# WHAT YOU NEED TO DO
Rewrite the data below, replacing "GUI agent" with "screen assistant" wherever it occurs and keeping everything else the same.

# SUPPLIED RECORDS
=======
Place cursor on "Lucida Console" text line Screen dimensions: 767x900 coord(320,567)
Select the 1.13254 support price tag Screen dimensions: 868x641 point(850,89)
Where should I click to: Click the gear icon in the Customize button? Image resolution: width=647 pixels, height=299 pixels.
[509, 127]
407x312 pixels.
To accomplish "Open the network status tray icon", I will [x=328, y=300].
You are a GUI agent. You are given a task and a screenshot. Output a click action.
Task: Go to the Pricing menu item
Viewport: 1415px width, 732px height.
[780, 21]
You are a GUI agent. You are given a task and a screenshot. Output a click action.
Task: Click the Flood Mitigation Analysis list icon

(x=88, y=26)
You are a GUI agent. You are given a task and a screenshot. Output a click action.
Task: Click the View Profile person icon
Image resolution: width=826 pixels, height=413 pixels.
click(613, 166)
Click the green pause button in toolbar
=======
# WORKED ANSWER
Place cursor on "Lucida Console" text line Screen dimensions: 767x900 coord(320,567)
Select the 1.13254 support price tag Screen dimensions: 868x641 point(850,89)
Where should I click to: Click the gear icon in the Customize button? Image resolution: width=647 pixels, height=299 pixels.
[509, 127]
407x312 pixels.
To accomplish "Open the network status tray icon", I will [x=328, y=300].
You are a screen assistant. You are given a task and a screenshot. Output a click action.
Task: Go to the Pricing menu item
Viewport: 1415px width, 732px height.
[780, 21]
You are a screen assistant. You are given a task and a screenshot. Output a click action.
Task: Click the Flood Mitigation Analysis list icon

(x=88, y=26)
You are a screen assistant. You are given a task and a screenshot. Output a click action.
Task: Click the View Profile person icon
Image resolution: width=826 pixels, height=413 pixels.
click(613, 166)
Click the green pause button in toolbar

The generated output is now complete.